Every line of the material below should be retyped exactly.

---*---

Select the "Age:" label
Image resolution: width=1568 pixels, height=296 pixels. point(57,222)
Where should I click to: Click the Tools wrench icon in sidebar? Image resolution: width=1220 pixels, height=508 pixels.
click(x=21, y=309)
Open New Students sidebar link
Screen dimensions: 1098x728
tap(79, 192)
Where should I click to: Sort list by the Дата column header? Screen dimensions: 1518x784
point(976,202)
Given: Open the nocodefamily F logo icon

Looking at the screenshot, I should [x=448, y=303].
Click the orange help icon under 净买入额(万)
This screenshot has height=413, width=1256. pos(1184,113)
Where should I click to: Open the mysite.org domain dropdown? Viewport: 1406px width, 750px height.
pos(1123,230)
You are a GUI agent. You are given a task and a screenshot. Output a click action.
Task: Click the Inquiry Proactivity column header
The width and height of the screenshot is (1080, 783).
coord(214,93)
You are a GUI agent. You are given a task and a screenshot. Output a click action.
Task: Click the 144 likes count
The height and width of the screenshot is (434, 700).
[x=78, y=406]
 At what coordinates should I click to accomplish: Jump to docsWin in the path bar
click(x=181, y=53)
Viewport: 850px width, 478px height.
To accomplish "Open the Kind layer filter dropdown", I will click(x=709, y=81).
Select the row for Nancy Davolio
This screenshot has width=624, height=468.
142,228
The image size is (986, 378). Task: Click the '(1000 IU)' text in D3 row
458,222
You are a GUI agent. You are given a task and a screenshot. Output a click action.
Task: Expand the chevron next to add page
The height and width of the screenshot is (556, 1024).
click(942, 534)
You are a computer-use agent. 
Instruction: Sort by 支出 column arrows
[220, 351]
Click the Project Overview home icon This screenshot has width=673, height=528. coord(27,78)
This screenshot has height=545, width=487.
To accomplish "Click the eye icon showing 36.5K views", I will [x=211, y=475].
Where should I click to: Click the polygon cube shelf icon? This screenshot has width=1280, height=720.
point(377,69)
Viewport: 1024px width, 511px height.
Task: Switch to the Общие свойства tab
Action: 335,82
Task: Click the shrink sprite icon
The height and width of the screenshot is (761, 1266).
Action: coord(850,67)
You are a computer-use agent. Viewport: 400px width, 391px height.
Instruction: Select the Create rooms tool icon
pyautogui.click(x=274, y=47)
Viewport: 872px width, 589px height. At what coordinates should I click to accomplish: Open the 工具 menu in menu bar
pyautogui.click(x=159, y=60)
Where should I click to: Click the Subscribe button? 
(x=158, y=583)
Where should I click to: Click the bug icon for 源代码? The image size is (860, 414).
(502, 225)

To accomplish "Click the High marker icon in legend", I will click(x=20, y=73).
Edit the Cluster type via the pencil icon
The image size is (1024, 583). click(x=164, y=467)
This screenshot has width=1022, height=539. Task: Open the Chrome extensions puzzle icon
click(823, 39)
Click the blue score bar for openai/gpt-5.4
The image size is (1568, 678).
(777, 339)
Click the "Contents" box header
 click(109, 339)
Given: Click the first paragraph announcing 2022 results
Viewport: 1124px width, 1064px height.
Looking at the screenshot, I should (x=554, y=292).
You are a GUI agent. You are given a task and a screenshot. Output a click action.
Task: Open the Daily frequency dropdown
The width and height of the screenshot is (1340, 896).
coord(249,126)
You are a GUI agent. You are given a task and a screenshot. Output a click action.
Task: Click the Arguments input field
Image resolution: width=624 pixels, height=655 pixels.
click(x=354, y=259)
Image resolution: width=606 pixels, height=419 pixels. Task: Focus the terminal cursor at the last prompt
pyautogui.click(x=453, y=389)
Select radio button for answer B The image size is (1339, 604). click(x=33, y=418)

---*---

- **Answer area**
Select the "Age:" label
Image resolution: width=1568 pixels, height=296 pixels. point(57,222)
Where should I click to: Click the Tools wrench icon in sidebar? Image resolution: width=1220 pixels, height=508 pixels.
click(x=21, y=309)
Open New Students sidebar link
Screen dimensions: 1098x728
tap(79, 192)
Where should I click to: Sort list by the Дата column header? Screen dimensions: 1518x784
point(976,202)
Given: Open the nocodefamily F logo icon

Looking at the screenshot, I should [x=448, y=303].
Click the orange help icon under 净买入额(万)
This screenshot has height=413, width=1256. pos(1184,113)
Where should I click to: Open the mysite.org domain dropdown? Viewport: 1406px width, 750px height.
pos(1123,230)
You are a GUI agent. You are given a task and a screenshot. Output a click action.
Task: Click the Inquiry Proactivity column header
The width and height of the screenshot is (1080, 783).
coord(214,93)
You are a GUI agent. You are given a task and a screenshot. Output a click action.
Task: Click the 144 likes count
The height and width of the screenshot is (434, 700).
[x=78, y=406]
 At what coordinates should I click to accomplish: Jump to docsWin in the path bar
click(x=181, y=53)
Viewport: 850px width, 478px height.
To accomplish "Open the Kind layer filter dropdown", I will click(x=709, y=81).
Select the row for Nancy Davolio
This screenshot has width=624, height=468.
142,228
The image size is (986, 378). Task: Click the '(1000 IU)' text in D3 row
458,222
You are a GUI agent. You are given a task and a screenshot. Output a click action.
Task: Expand the chevron next to add page
The height and width of the screenshot is (556, 1024).
click(942, 534)
You are a computer-use agent. 
Instruction: Sort by 支出 column arrows
[220, 351]
Click the Project Overview home icon This screenshot has width=673, height=528. coord(27,78)
This screenshot has height=545, width=487.
To accomplish "Click the eye icon showing 36.5K views", I will [x=211, y=475].
Where should I click to: Click the polygon cube shelf icon? This screenshot has width=1280, height=720.
point(377,69)
Viewport: 1024px width, 511px height.
Task: Switch to the Общие свойства tab
Action: 335,82
Task: Click the shrink sprite icon
The height and width of the screenshot is (761, 1266).
Action: coord(850,67)
You are a computer-use agent. Viewport: 400px width, 391px height.
Instruction: Select the Create rooms tool icon
pyautogui.click(x=274, y=47)
Viewport: 872px width, 589px height. At what coordinates should I click to accomplish: Open the 工具 menu in menu bar
pyautogui.click(x=159, y=60)
Where should I click to: Click the Subscribe button? 
(x=158, y=583)
Where should I click to: Click the bug icon for 源代码? The image size is (860, 414).
(502, 225)

To accomplish "Click the High marker icon in legend", I will click(x=20, y=73).
Edit the Cluster type via the pencil icon
The image size is (1024, 583). click(x=164, y=467)
This screenshot has width=1022, height=539. Task: Open the Chrome extensions puzzle icon
click(823, 39)
Click the blue score bar for openai/gpt-5.4
The image size is (1568, 678).
(777, 339)
Click the "Contents" box header
 click(109, 339)
Given: Click the first paragraph announcing 2022 results
Viewport: 1124px width, 1064px height.
Looking at the screenshot, I should (x=554, y=292).
You are a GUI agent. You are given a task and a screenshot. Output a click action.
Task: Open the Daily frequency dropdown
The width and height of the screenshot is (1340, 896).
coord(249,126)
You are a GUI agent. You are given a task and a screenshot. Output a click action.
Task: Click the Arguments input field
Image resolution: width=624 pixels, height=655 pixels.
click(x=354, y=259)
Image resolution: width=606 pixels, height=419 pixels. Task: Focus the terminal cursor at the last prompt
pyautogui.click(x=453, y=389)
Select radio button for answer B The image size is (1339, 604). click(x=33, y=418)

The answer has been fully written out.